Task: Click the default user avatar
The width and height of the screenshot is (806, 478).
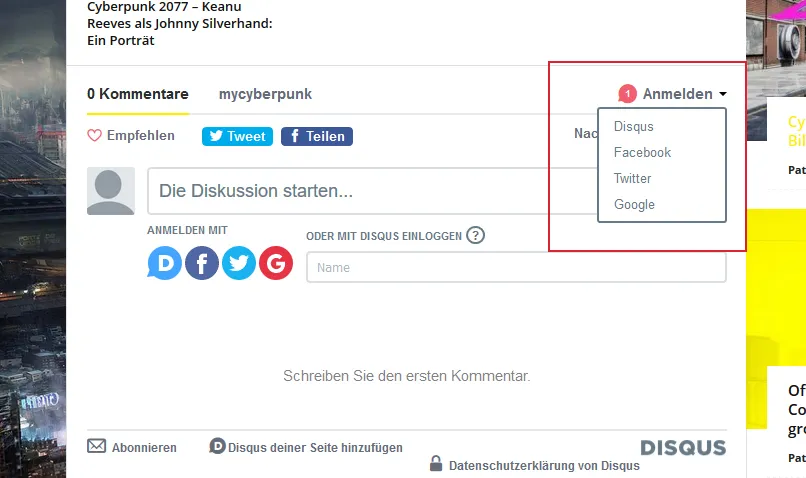Action: click(111, 191)
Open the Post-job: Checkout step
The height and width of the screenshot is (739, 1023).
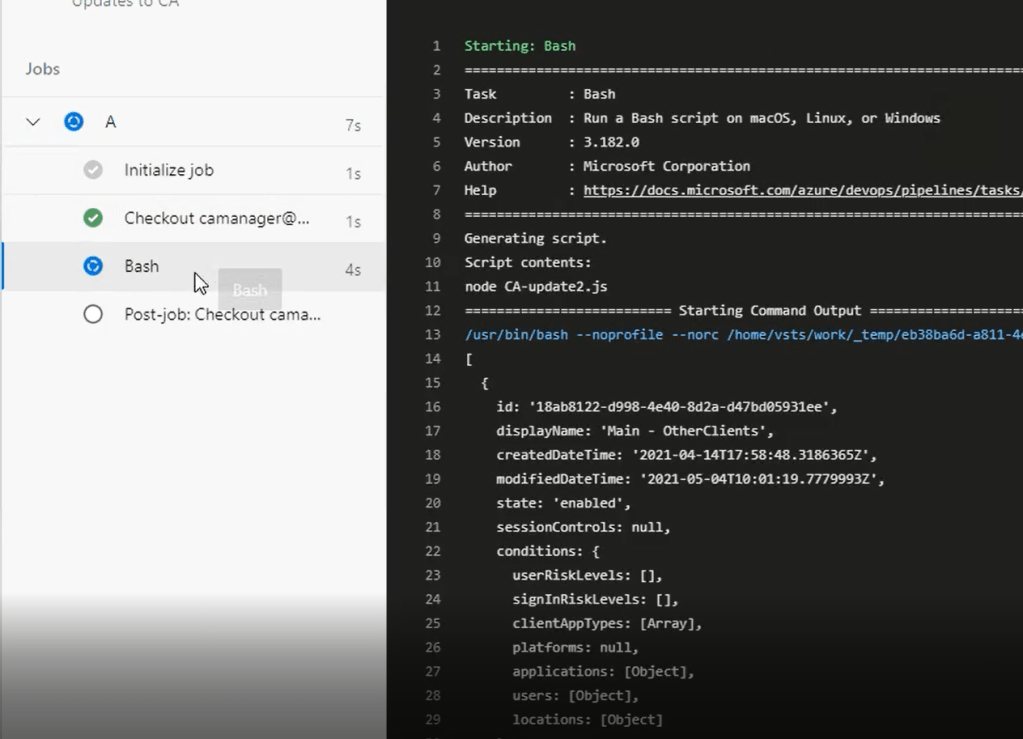tap(222, 314)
****************
__What is needed__: With the images removed, write out all of the material above exactly.

__Answer to the problem__:
Task: Click the default user avatar
The width and height of the screenshot is (806, 478).
Action: click(111, 191)
Open the Post-job: Checkout step
The height and width of the screenshot is (739, 1023).
tap(222, 314)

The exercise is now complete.